I can imagine what a different man might have said when asked, “Do ya cuddle?” ROFL
Since we were both women, we had a good laugh about it. If one of us had been of the opposite sex, yes, it could have been quite a different scenario! 😀
As I read your first sentence I was thinking that I certainly do not always know exactly what I am saying, I know what I want to say but often the words to express it do not come out how I would like. I do not have a gift with words, I always use too many of them to say so little, and yes many a time the interpretation of my words has gotten me into trouble.I do agree that much can be gotten across to another in story form. Didn’t the native indians use stories to teach many things?
For sure, Dee. Plus, what about parables? Look how little stories stick with us. I cannot resist adding that we story-tellers have to know how to be succinct – as Madeleine pointed out. We can lose the listener by over-telling. That’s been my discipline!
I never know what I’m saying until I write it and even then ….
Confounding accents add to the muddle, eh? Not to mention low blood sugar. Lots of factors … This is a velcro story. Thanks!
Same with me, Jamie…I need to see my thoughts in print. Yes, the broad scottish brogue is a challenge! Thankfully we caught on before we parted in the aisle!
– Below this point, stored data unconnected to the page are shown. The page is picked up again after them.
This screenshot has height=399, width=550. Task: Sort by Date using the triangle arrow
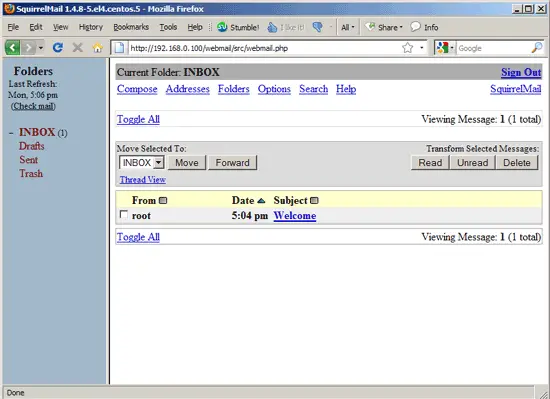click(261, 201)
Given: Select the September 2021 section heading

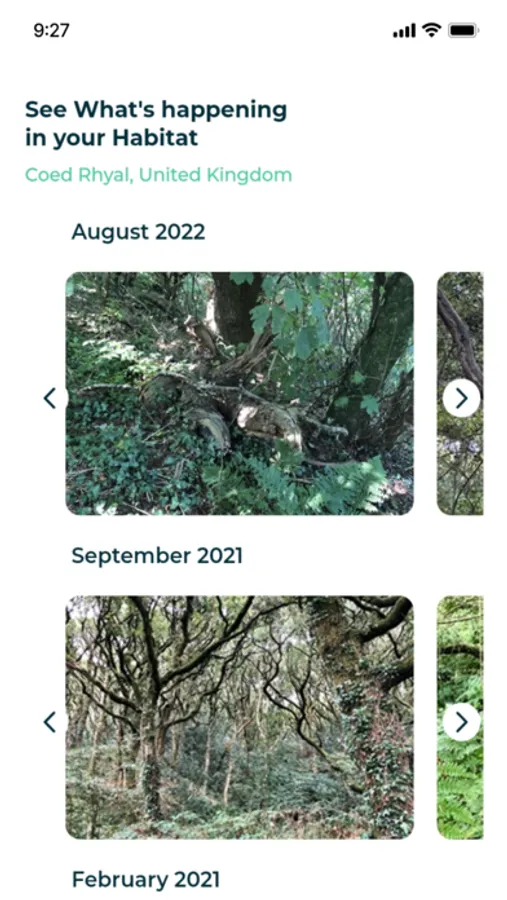Looking at the screenshot, I should tap(157, 556).
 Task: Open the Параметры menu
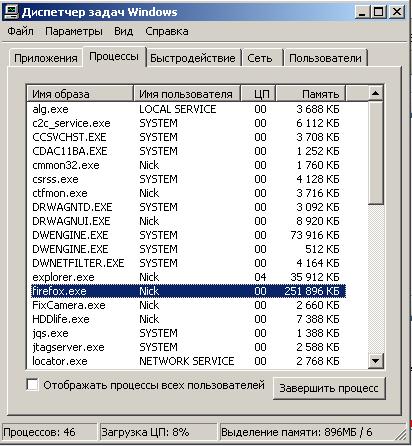tap(74, 31)
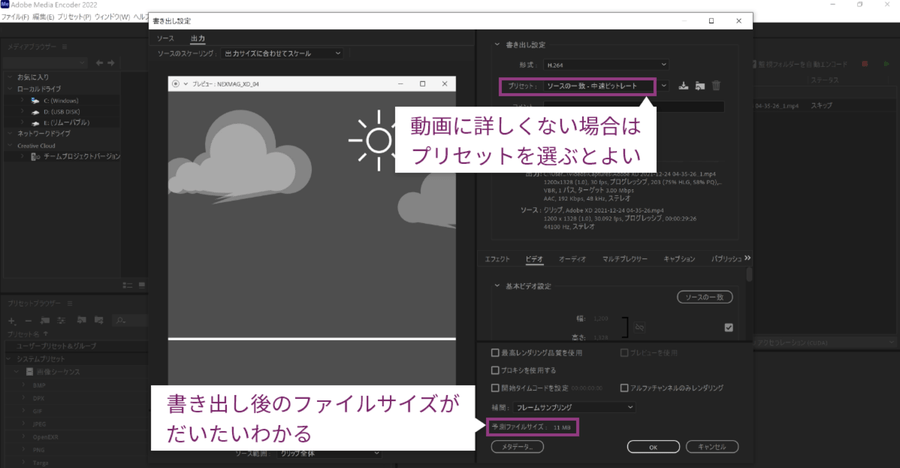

It’s funny, but I’m much better on paper than I am when speaking. Perhaps with the split second I have between brain, pen and paper I’m able to filter myself and make my message clearer. Great post Amy!
Me, too, Kathy. My writing shows me how many “weak” words I can rattle off in speech. So, writing helps me present myself with more definition.
I actually enjoy (usually) the misunderstandings that mishearing or misreading words bring. Working with overseas students brings me much hilarity of miscommunications.
But when I need to communicate precisely, I pick my words with huge care. I hate the thought of hurting someone by my carelessness.
Rather than simply a newsworthy fact in the New York Times, herein lies a profound message for humanity. I see the love and care that motivated one person to perform such an incredible act. I am reminded, yet again, this time through a story from Japan, to hear the message.